Balin, qui le savait aussi, eut un léger sourire avant de poursuivre, comme si de rien n'était :

- Il faudra néanmoins nous montrer vigilants, à l'avenir. On ne sait jamais. Ces assassins pouvaient avoir des complices à l'extérieur, prêts à récidiver. Je pense qu'il faudra aussi renforcer la garde - et aussi, prendre l'habitude de fermer les portes à clef.

Dwalin grommela quelque chose dans sa barbe.

- Nous n'avons pas d'autre alternative, mon frère.

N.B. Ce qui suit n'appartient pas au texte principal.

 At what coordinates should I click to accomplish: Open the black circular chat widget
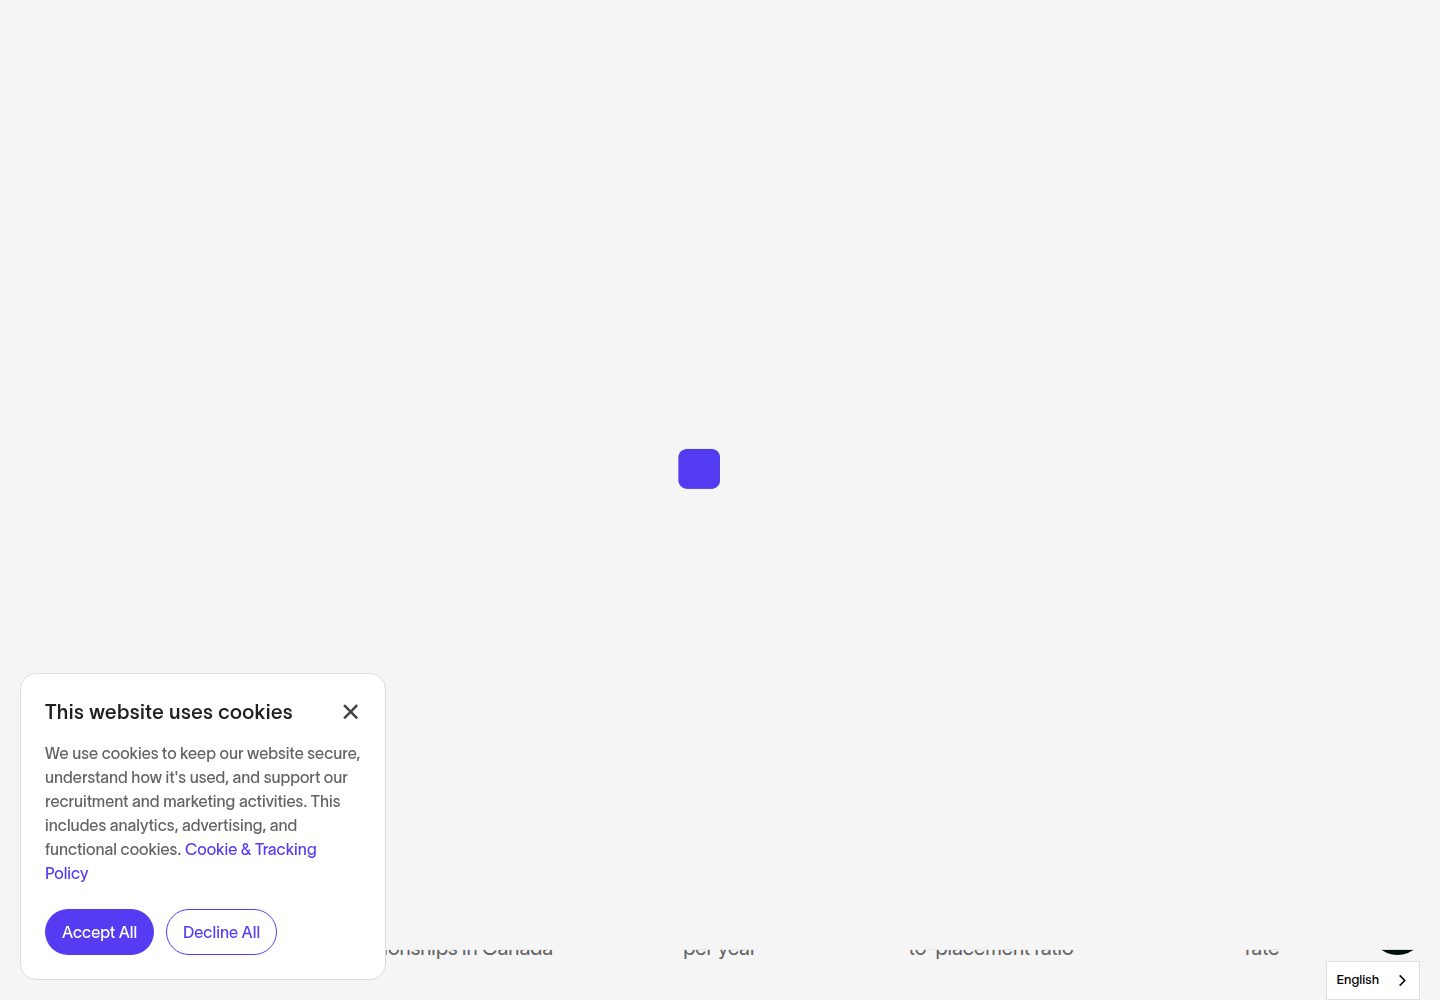[x=1397, y=946]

- Et ce nain, qui se faisait passer pour un marchand ? demanda Tauriel. Il s'est montré... exceptionnellement affable avec moi, il y a quelques jours de cela, ajouta-t-elle avec un regard d'excuse pour ceux qui n'avaient pas coutume d'être affable envers elle...

- Il voulait en savoir plus sur vous. Apparemment, il a essayé également de vous soutirer des renseignements au cours de la conversation.

Elle parut effrayée :

- Je n'ai pas souvenir...

- Vous lui avez parlé des vô... des elfes, n'est-ce pas ?

- Oui... entre autres....

- Aucun d'entre eux n'avait jamais combattu les elfes et on raconte toutes sortes d'histoires à leur sujet. Il voulait en savoir plus, sachant qu'ils auraient à vous éliminer.

Chacun y alla ensuite de son commentaire et de ses suggestion, mais Balin avait parfaitement résumé la situation, et il n'y avait rien de plus à faire dans l'immédiat.